Kent’s four mayoral candidates agreed on many things – from responsible spending to enhanced livability – during a residents-sponsored 90-minute forum.
Each shared similar concerns and varying approaches to tackling Kent’s problems du jour on June 28 at First Christian Church.
Different in style, tone and scope, each offered ways to address the city’s gloomy financial forecast, support vital public services, enhance schools, help the homeless and manage rapid growth and development.
City Council members Jim Berrios and Dana Ralph, former councilwoman Elizabeth Albertson and political newcomer Andrew Swansen responded to panelists’ questions on several issues. Each had their bright moments, delivering key points and drawing applause from the audience. The four also participated in a forum June 27 at Kent-Meridian High School.
The race continues as candidates scramble for votes with the Aug. 1 primary election about 4½ weeks away. The two candidates with the most votes in the primary advance to the Nov. 7 general election. King County Elections will mail ballots for the primary on July 12.
Mayor Suzette Cooke decided not to pursue a fourth term.
The next mayoral debate is July 12, a Kent Chamber of Commerce-sponsored luncheon, from 11:30 a.m. to 1 p.m. at the Meridian Valley Country Club, 24830 136th Ave. SE. For details, tickets and registration, visit kentchamber.com or call 253-854-1770.
Spun from a discussion over cost-saving measures the city should consider, the city-owned ShoWare Center – long considered by many residents and officials as a financial albatross – occupied center stage.
Critical of the venue, Berrios acknowledged steps have been taken to lessen operating costs as he continues to challenge ShoWare’s management, the SMG group, to book more quality shows.
Still, he and his rival, Ralph, cannot ignore the building’s heavy losses and its price of doing business while occupying a large lot off West James Street.
“What I’m saying is by 2034 the city is going to have to write off over $130 million because of the ShoWare,” Berrios said. “That’s astounding.”
Ralph – noting the center is making progress in stemming financial losses – will continue to hold SMG accountable.
“And what’s not being talked about is the $5 million house payment on the building we have not made a penny towards,” she added.
“It’s an asset to this community. It’s a great gathering place. … It helps support Kent Station, no question about that,” Ralph said. “We have to be strategic and embrace that building. It’s here in our community. It’s a part of us, and it does good things.”
Albertson, who served on the council from 2006 to 2013 when the center was built in an unfavorable recessionary climate, proposed that the city drops its contract with SMG, a cost savings of about $400,000 a year, by her estimate. The city could bring those ShoWare employees “in house” so they have the same treatment, benefits as other city employees.

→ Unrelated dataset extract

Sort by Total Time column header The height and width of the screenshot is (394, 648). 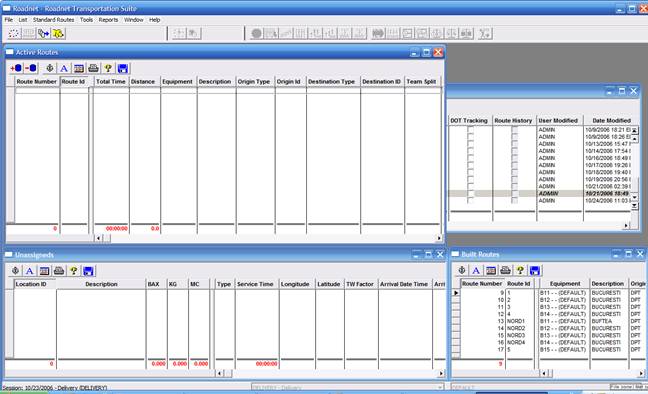click(x=111, y=81)
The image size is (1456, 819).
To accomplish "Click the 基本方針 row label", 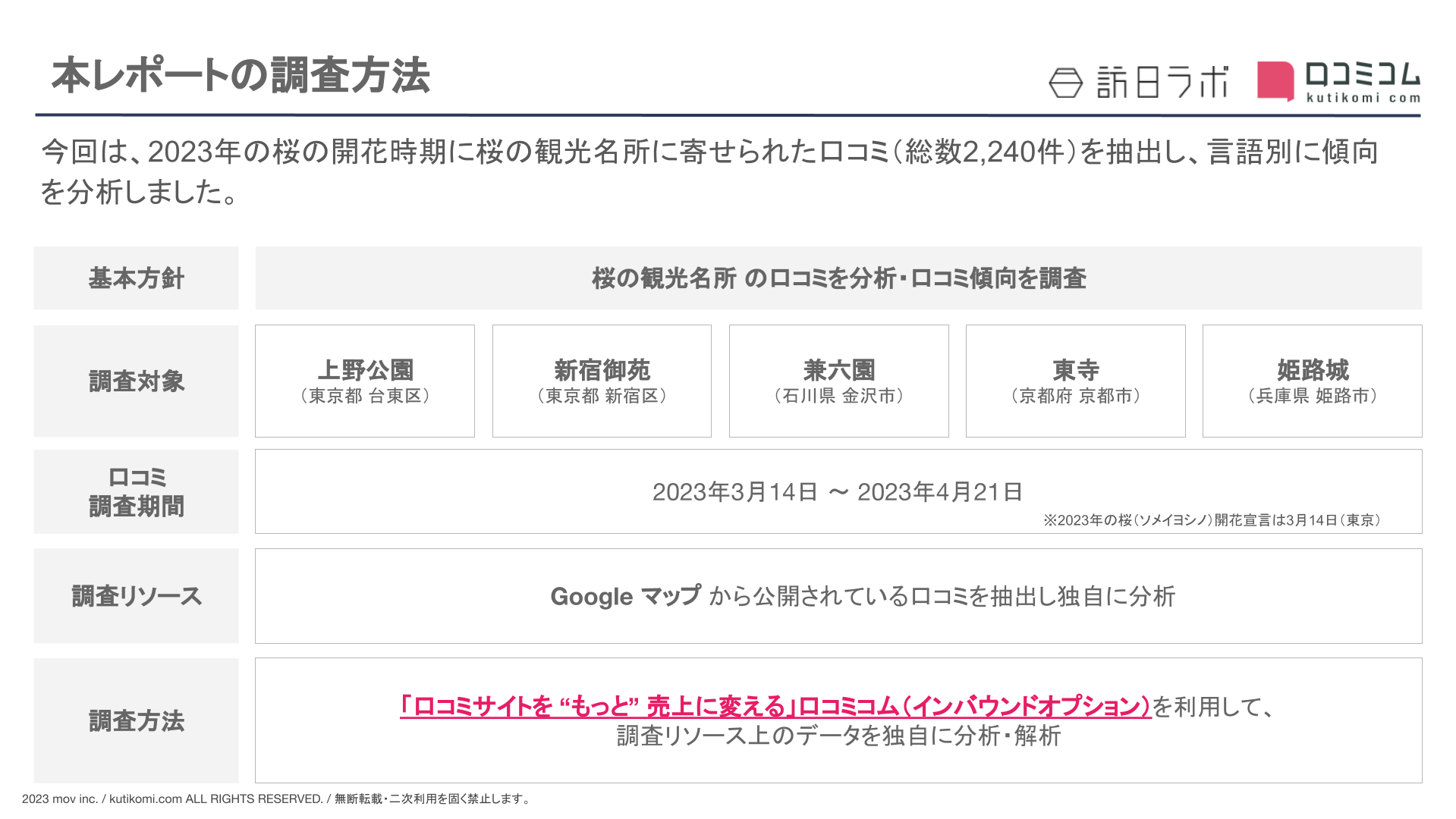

Albertson called ShoWare “a gem,” adding it “broke my heart we had to open it up during the recession.”
Swansen’s take? “It’s a big building we don’t fill enough,” he said, proposing perhaps a change in management.
More badges, please
The candidates generally agreed that Kent Police are understaffed and overworked, reflected in heavy overtime costs and compared with other city forces.
Still, the city must make public safety its top priority as a growing community deals with rising gun violence.
“It’s my No. 1 item,” said Swansen, a chief information officer for Seattle Colleges. “We have to create a balanced budget, but fund public safety, our first-responders, and other critical programs.”
Use city expertise
The city has frequently hired expensive consultants or outside contractors on projects.
That practice should end, said Ralph, adding the city needs to start embracing technology to run more effectively and efficiently.
“We have to get smart in how we are spending our money,” she said.
Loss of green space
The recent sale and forthcoming development of the par 3 golf course at revenue-sapping, city-owned Riverbend Golf Complex irk Albertson, who fears other developers will follow, asking for tax-exempt help on their projects.
“And that’s the slippery slope we’re now on,” she said.
“One of the things that inspired me to run in this race, even at a late time, was the (property) tax abatement (that) was given to the folks who are developing on what I regard as one of the most beautiful … properties in Kent,” Albertson said of the par 3 course. “… And once you sell it, you lost it.”
Ralph pointed out that she voted against the sale of the city-owned course. The 18-hole course remains.
Berrios said the City Council and Kent School District should work more closely together on issues. A recent gathering, he said, proved productive. Other community partners, including faith-based groups, must collaborate to solve problems.
“In doing so, you establish a rapport,” he said. “We all need to work together to address issues with our kids.”
The other candidates echoed similar thoughts.
Swansen added that “keeping kids busy after school is the key factor in really creating a good, livable community.”
Each candidate took turns in saying no to allowing safe-injection sites in the city for heroin and other drugs.